There is no sign Chen’s views are about to be silenced or his songs stilled, but there could be reprisals one way another (perhaps a crackdown on videoke bars that play his songs, who knows?)
It all started when Chen took to his Facebook page to rail against a cross-border service trade agreement most Taiwanese see as an excuse by Beijing to exert undue influence on their affairs.
And he let it be known in no uncertain terms that he is opposed to any such move by Beijing.
As it turns out, Ma Xiaoguang, the spokesperson of China’s State Council Taiwan Affairs Office, was listening.
Chen’s views are extreme and don’t represent the majority of Taiwanese, Ma was reported as saying.
“No one should be deprived the right of mutual visits and exchanges between compatriots across the strait,” Ma said.
The rhetoric is not new and the Taiwanese have more than once demonstrated their sentiment about the issue in protest marches.
But Chen’s celebrity, not to mention his huge Facebook following, has added a new twist to the cross-border spat.
Among younger people in the mainland, Chen is popular, and regardless of his political or social views, his songs continue to attract fans.
He was among the first batch of Taiwanese artists to crack the mainland market in the early 1990s.

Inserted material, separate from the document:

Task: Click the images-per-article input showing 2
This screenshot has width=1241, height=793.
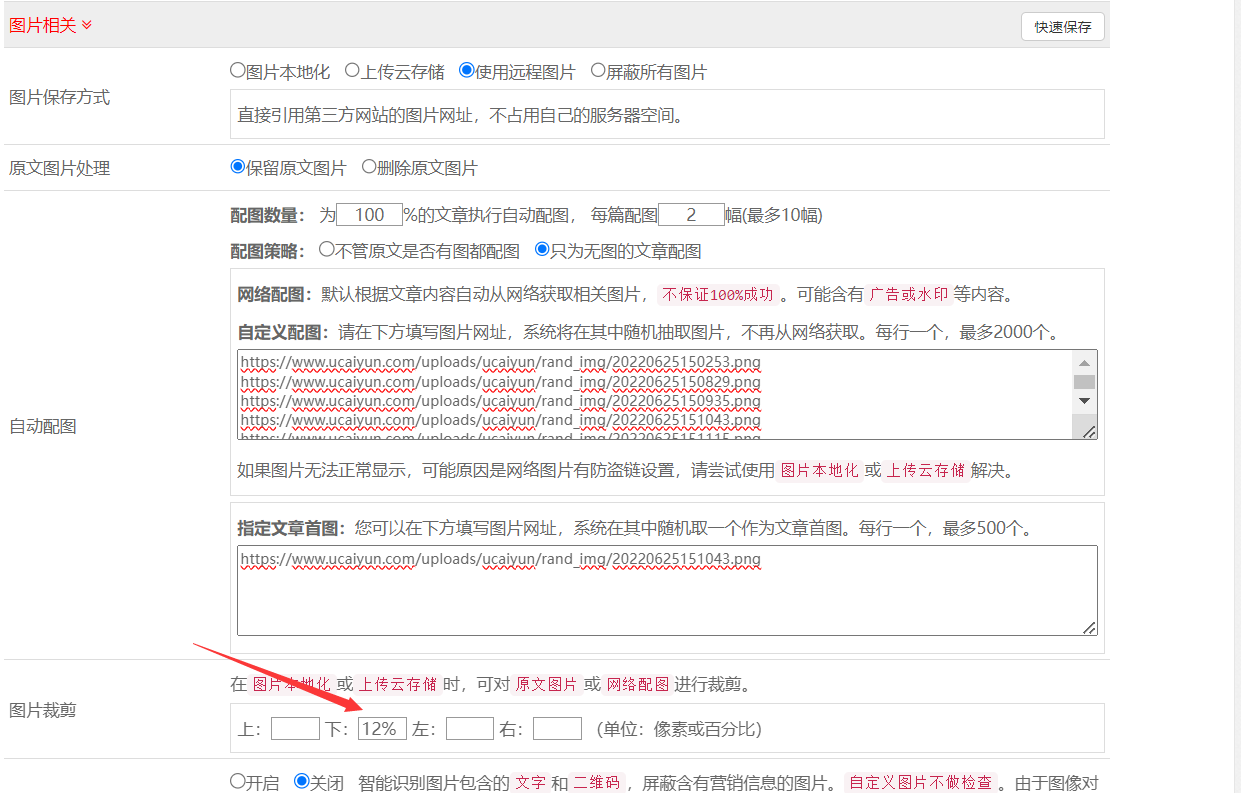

His “One Night in Beijing” has been a domestic success since it was released in 1992.
Fans love his gentle singing style and repertoire, a mix of country and Chinese music that appeals to both sides of the generational divide.
But beyond his art, Chen is an ordinary man who shares a passion for his homeland with other Taiwanese.
Having been exposed to the Chinese mainland for the past 20 years, Chen has seen things change across the Taiwan Strait — China’s astonishing economic transformation, growing military strength and global influence — and their effects on Taiwan.
Sure, there have been increased trade, cultural exchanges and visits, but many Taiwanese are beginning to wonder whether these are not part of a grand scheme to hasten political reunification.
Taiwan people don’t want China’s money. They want to maintain their way of life and preserve their homeland.
There’s a song about that. Chen must have heard the line “… this land is mine”.